__GIVEN PROBLEM__: Format the records from the start through the line containing "click(x=38, y=38)" as a Markdown table with the columns Row and Line. Number each row, and leave out blank lines.

__Text and item location entries__:
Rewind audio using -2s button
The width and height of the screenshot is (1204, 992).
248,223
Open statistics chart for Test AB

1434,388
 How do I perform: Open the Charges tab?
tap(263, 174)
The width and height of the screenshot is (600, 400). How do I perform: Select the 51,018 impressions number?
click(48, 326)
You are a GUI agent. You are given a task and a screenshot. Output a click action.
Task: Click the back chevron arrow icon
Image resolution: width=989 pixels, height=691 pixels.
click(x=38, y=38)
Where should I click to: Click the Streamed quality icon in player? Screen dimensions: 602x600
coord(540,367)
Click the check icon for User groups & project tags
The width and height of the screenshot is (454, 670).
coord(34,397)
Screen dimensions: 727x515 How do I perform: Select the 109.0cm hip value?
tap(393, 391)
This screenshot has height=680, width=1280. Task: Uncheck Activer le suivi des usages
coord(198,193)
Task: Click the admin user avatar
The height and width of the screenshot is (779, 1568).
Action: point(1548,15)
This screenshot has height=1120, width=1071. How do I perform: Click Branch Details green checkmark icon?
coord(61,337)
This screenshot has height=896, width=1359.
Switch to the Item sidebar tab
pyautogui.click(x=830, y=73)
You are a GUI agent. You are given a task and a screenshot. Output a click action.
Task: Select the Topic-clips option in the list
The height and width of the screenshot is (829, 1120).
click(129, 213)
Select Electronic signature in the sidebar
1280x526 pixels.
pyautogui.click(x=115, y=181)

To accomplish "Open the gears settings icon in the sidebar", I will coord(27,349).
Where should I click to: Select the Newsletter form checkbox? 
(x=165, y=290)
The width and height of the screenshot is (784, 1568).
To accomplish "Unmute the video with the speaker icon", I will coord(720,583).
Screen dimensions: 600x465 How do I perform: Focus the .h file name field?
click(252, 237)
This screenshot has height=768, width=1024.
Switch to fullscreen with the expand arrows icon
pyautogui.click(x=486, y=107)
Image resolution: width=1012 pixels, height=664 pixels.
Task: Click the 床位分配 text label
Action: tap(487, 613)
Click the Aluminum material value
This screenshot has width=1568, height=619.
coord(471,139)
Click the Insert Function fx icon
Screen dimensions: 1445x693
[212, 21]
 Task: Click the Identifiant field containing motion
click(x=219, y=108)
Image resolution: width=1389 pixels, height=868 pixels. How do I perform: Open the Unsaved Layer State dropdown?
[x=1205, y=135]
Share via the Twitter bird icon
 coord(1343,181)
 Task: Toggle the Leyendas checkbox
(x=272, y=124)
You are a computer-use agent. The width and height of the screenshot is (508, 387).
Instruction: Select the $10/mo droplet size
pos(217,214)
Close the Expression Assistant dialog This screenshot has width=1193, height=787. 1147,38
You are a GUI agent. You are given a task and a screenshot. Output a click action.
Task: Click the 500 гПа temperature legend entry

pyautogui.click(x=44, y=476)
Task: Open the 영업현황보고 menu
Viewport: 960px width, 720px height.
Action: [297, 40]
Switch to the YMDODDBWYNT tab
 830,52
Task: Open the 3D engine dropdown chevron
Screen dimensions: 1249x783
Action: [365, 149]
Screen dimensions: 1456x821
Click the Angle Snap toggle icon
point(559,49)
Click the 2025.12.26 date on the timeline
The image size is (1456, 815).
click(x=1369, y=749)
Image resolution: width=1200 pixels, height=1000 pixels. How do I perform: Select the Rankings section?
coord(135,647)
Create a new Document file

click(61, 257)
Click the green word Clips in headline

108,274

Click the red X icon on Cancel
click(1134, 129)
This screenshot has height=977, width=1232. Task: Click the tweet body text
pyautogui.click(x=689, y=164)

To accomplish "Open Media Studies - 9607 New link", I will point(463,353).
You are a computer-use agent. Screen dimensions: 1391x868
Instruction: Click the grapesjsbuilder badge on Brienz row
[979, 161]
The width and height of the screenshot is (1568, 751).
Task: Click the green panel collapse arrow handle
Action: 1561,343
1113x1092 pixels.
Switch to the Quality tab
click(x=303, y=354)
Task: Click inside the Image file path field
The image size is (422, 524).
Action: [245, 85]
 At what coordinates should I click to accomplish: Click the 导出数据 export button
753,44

__FINISHED TASK__:
| Row | Line |
|---|---|
| 1 | Rewind audio using -2s button |
| 2 | The width and height of the screenshot is (1204, 992). |
| 3 | 248,223 |
| 4 | Open statistics chart for Test AB |
| 5 | 1434,388 |
| 6 |  How do I perform: Open the Charges tab? |
| 7 | tap(263, 174) |
| 8 | The width and height of the screenshot is (600, 400). How do I perform: Select the 51,018 impressions number? |
| 9 | click(48, 326) |
| 10 | You are a GUI agent. You are given a task and a screenshot. Output a click action. |
| 11 | Task: Click the back chevron arrow icon |
| 12 | Image resolution: width=989 pixels, height=691 pixels. |
| 13 | click(x=38, y=38) |